### Source data
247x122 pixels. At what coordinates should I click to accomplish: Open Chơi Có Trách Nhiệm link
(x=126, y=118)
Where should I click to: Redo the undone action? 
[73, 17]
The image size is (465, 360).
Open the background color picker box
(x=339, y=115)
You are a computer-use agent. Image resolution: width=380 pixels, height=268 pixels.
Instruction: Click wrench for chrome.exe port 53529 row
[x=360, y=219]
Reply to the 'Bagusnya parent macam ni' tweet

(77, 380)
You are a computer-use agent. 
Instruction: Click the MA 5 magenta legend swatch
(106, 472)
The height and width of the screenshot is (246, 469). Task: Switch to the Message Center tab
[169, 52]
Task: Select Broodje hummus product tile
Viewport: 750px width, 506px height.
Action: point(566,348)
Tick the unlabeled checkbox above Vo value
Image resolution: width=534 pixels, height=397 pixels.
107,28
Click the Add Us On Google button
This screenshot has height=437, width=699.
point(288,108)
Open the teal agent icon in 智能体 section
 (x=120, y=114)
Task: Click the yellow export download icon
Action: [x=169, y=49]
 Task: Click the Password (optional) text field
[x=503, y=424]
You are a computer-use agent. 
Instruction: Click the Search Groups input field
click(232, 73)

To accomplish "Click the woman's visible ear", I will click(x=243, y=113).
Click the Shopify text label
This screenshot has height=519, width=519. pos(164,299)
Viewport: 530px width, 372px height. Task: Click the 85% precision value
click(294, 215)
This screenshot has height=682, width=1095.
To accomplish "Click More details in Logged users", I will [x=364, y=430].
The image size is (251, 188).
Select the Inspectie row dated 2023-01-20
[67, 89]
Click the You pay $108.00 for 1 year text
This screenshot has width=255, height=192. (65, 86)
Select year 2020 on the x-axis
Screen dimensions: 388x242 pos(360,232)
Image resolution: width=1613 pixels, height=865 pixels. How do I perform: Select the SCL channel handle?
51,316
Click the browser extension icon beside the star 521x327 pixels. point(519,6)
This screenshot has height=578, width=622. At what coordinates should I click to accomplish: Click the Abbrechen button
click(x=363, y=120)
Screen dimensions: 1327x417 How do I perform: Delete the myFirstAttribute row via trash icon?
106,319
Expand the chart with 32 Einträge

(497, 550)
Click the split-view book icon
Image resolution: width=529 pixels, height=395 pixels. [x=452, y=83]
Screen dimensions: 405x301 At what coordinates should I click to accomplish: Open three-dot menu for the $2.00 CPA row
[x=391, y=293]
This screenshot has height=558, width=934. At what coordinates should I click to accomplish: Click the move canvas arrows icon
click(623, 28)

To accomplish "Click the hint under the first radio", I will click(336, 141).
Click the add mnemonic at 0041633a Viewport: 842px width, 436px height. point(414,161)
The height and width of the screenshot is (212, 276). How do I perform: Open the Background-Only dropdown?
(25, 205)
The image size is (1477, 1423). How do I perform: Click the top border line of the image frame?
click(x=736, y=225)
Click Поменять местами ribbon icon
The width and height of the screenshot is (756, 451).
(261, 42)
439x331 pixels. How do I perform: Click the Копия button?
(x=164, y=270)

### Work task
Produce an exact copy of every entry above.

### Finished exercise
247x122 pixels. At what coordinates should I click to accomplish: Open Chơi Có Trách Nhiệm link
(x=126, y=118)
Where should I click to: Redo the undone action? 
[73, 17]
The image size is (465, 360).
Open the background color picker box
(x=339, y=115)
You are a computer-use agent. Image resolution: width=380 pixels, height=268 pixels.
Instruction: Click wrench for chrome.exe port 53529 row
[x=360, y=219]
Reply to the 'Bagusnya parent macam ni' tweet

(77, 380)
You are a computer-use agent. 
Instruction: Click the MA 5 magenta legend swatch
(106, 472)
The height and width of the screenshot is (246, 469). Task: Switch to the Message Center tab
[169, 52]
Task: Select Broodje hummus product tile
Viewport: 750px width, 506px height.
Action: point(566,348)
Tick the unlabeled checkbox above Vo value
Image resolution: width=534 pixels, height=397 pixels.
107,28
Click the Add Us On Google button
This screenshot has height=437, width=699.
point(288,108)
Open the teal agent icon in 智能体 section
 (x=120, y=114)
Task: Click the yellow export download icon
Action: [x=169, y=49]
 Task: Click the Password (optional) text field
[x=503, y=424]
You are a computer-use agent. 
Instruction: Click the Search Groups input field
click(232, 73)

To accomplish "Click the woman's visible ear", I will click(x=243, y=113).
Click the Shopify text label
This screenshot has height=519, width=519. pos(164,299)
Viewport: 530px width, 372px height. Task: Click the 85% precision value
click(294, 215)
This screenshot has height=682, width=1095.
To accomplish "Click More details in Logged users", I will [x=364, y=430].
The image size is (251, 188).
Select the Inspectie row dated 2023-01-20
[67, 89]
Click the You pay $108.00 for 1 year text
This screenshot has width=255, height=192. (65, 86)
Select year 2020 on the x-axis
Screen dimensions: 388x242 pos(360,232)
Image resolution: width=1613 pixels, height=865 pixels. How do I perform: Select the SCL channel handle?
51,316
Click the browser extension icon beside the star 521x327 pixels. point(519,6)
This screenshot has height=578, width=622. At what coordinates should I click to accomplish: Click the Abbrechen button
click(x=363, y=120)
Screen dimensions: 1327x417 How do I perform: Delete the myFirstAttribute row via trash icon?
106,319
Expand the chart with 32 Einträge

(497, 550)
Click the split-view book icon
Image resolution: width=529 pixels, height=395 pixels. [x=452, y=83]
Screen dimensions: 405x301 At what coordinates should I click to accomplish: Open three-dot menu for the $2.00 CPA row
[x=391, y=293]
This screenshot has height=558, width=934. At what coordinates should I click to accomplish: Click the move canvas arrows icon
click(623, 28)

To accomplish "Click the hint under the first radio", I will click(336, 141).
Click the add mnemonic at 0041633a Viewport: 842px width, 436px height. point(414,161)
The height and width of the screenshot is (212, 276). How do I perform: Open the Background-Only dropdown?
(25, 205)
The image size is (1477, 1423). How do I perform: Click the top border line of the image frame?
click(x=736, y=225)
Click Поменять местами ribbon icon
The width and height of the screenshot is (756, 451).
(261, 42)
439x331 pixels. How do I perform: Click the Копия button?
(x=164, y=270)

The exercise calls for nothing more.